- **Source data**
|---|
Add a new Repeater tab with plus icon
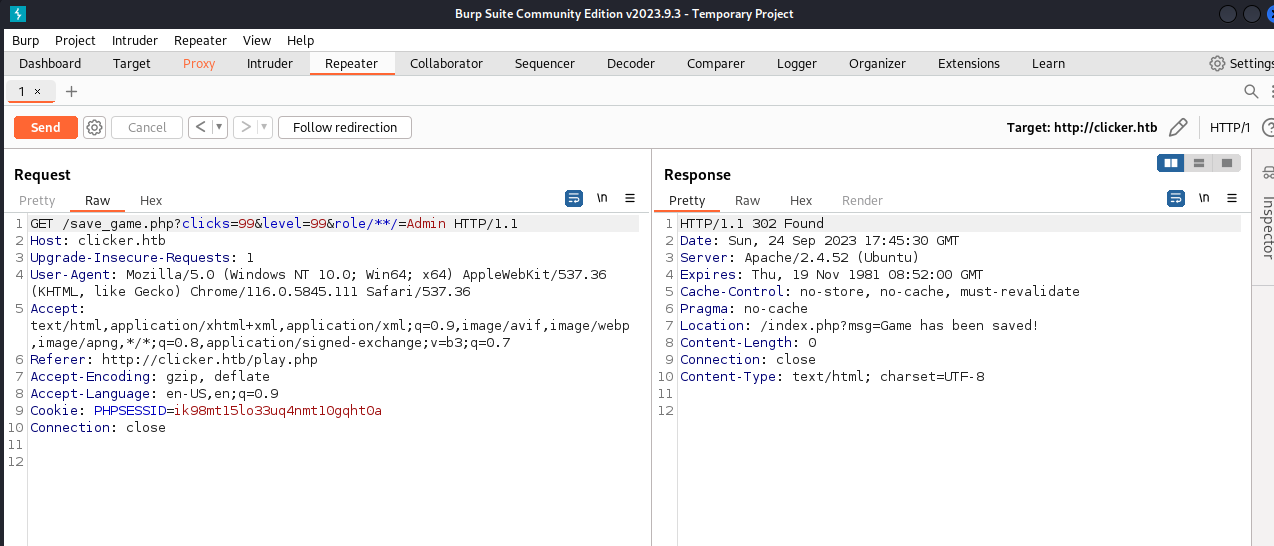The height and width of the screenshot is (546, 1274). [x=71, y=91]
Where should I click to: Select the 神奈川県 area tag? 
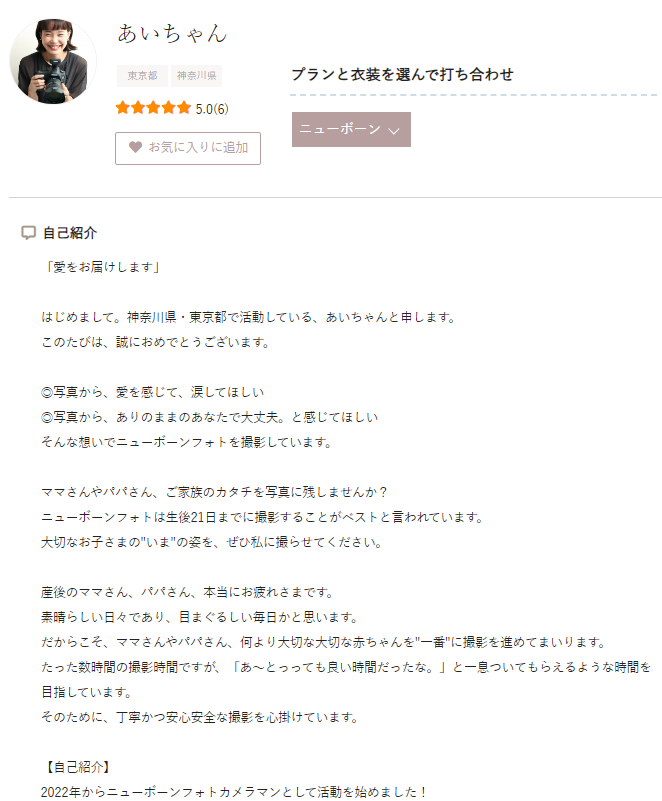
|---|
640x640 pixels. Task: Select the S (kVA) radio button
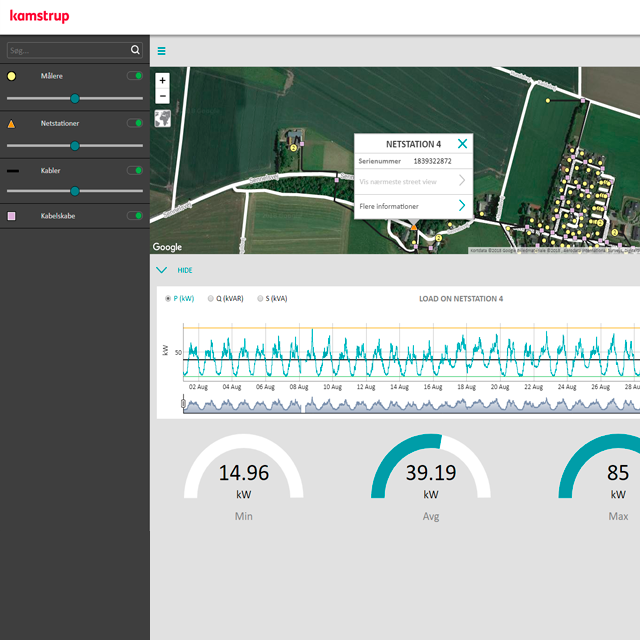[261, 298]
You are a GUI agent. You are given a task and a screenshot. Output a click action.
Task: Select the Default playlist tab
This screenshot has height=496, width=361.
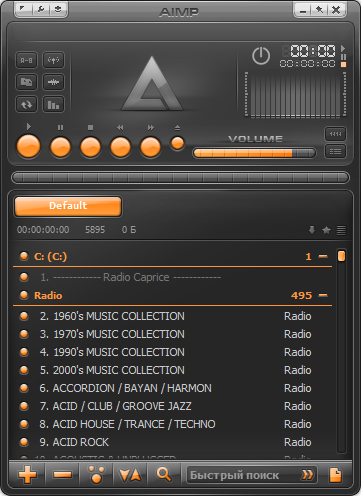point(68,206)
|---|
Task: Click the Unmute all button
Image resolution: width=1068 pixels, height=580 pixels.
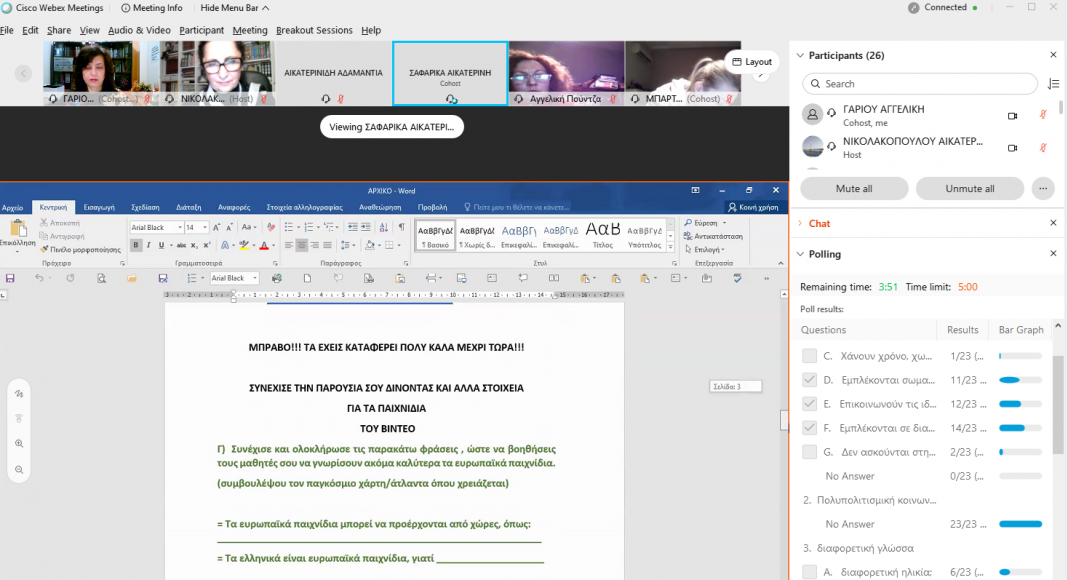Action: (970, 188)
|---|
Copy the entries above word for word, from the line with "Add a new Repeater tab with plus icon" up to and including the line with "Where should I". Omit the pictures from your answer.

- **Worked answer**
Add a new Repeater tab with plus icon
The height and width of the screenshot is (546, 1274). [x=71, y=91]
Where should I click to: Select the 神奈川県 area tag? 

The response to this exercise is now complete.